Software optimize

Tutorial: Excel parsing expressions

Parsing data can be a difficult task, and it gets even harder if the entries aren't consistent. Use Excel's string functions to parse inconsistent data.

You probably wouldn't store first and last names in the same cell, but you might have to work with a legacy workbook that does. Or, you might import data from a foreign source where the names are combined into one field. Fortunately, Excel has several string functions, Right(), Left(), Find(), Len(), and Mid() that can parse the name components into separate entries.

First, the easy part; parse the component to the left using the simple expression:

=LEFT(A2,FIND(" ",A2)-1)

It makes no difference whether the component is the first or last name. In the case of Robin Banks, the FIND() function returns the value 6, but the expression subtracts 1 from the results. Consequently, the expression extracts the first five characters. If you want to extract the space character, omit the -1 component.
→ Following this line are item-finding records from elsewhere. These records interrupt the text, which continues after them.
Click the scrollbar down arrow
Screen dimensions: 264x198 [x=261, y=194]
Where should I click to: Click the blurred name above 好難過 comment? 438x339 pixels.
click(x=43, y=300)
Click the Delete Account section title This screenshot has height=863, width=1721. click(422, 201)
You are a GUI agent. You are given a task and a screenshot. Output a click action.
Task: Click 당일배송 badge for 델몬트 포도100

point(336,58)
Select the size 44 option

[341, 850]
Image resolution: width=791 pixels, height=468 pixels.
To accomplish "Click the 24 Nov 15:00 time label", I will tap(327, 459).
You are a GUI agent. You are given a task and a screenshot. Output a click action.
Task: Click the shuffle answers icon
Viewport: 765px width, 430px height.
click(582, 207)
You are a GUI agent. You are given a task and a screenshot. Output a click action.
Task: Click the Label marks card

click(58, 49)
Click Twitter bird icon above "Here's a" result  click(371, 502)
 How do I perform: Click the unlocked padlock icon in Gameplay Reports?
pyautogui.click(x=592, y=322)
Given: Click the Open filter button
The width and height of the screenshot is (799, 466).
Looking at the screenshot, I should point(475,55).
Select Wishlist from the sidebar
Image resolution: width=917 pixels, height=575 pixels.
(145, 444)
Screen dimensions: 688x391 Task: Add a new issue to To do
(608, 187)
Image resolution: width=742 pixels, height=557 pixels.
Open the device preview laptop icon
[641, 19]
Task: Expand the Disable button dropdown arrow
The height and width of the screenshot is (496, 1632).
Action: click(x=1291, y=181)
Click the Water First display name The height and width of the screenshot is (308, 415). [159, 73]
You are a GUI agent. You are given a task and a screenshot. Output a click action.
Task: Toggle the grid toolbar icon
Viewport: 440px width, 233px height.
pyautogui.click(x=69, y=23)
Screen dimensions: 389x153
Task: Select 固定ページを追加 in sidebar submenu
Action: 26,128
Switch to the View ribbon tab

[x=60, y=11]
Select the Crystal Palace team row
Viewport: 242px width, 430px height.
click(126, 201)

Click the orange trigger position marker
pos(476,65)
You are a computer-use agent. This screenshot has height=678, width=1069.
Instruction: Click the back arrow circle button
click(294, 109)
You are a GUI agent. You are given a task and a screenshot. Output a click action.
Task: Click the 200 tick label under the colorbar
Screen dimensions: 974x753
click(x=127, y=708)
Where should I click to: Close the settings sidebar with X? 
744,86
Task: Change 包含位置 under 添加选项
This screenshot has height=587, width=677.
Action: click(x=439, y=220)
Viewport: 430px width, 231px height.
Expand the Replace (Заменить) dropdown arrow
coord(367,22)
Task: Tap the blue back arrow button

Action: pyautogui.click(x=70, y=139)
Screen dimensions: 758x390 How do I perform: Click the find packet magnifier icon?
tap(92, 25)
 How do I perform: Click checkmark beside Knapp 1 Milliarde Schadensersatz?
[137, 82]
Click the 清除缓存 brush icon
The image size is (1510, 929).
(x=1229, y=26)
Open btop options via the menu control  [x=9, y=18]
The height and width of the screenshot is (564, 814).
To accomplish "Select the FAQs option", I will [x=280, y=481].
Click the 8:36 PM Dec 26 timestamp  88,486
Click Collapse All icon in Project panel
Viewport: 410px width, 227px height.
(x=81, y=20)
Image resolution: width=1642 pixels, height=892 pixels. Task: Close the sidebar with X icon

The inconsistency of the entries—some have middle initials and some don't—makes extracting the last name, a bit more complicated. You might try the following expression, but as you can see, it doesn't work as expected:

=RIGHT(A2,LEN(A2)-FIND(" ",A2,FIND(" ",A2)+1))

If the entry doesn't contain two space characters, the second FIND() returns an error value. Use the following expression instead:

=IFERROR(RIGHT(A2,LEN(A2)-IFERROR(FIND(" ",A2,FIND(" ",A2)+1),FIND(" ",A2))),A2)

IFERROR() handles the errors, but the logic is similar.

There's one last step--returning  the middle initial:

=MID(A2,FIND(" ",A2)+1,IFERROR(FIND(" ",A2,FIND(" ",A2)+1)-FIND(" ",A2)-1,0))

If there's no middle initial, this expression returns an empty string instead of an error.

TechRepublic's Microsoft Office Suite newsletter, delivered every Wednesday, is designed to help your users get the most from Word, Excel, and Access. Automatically sign up today!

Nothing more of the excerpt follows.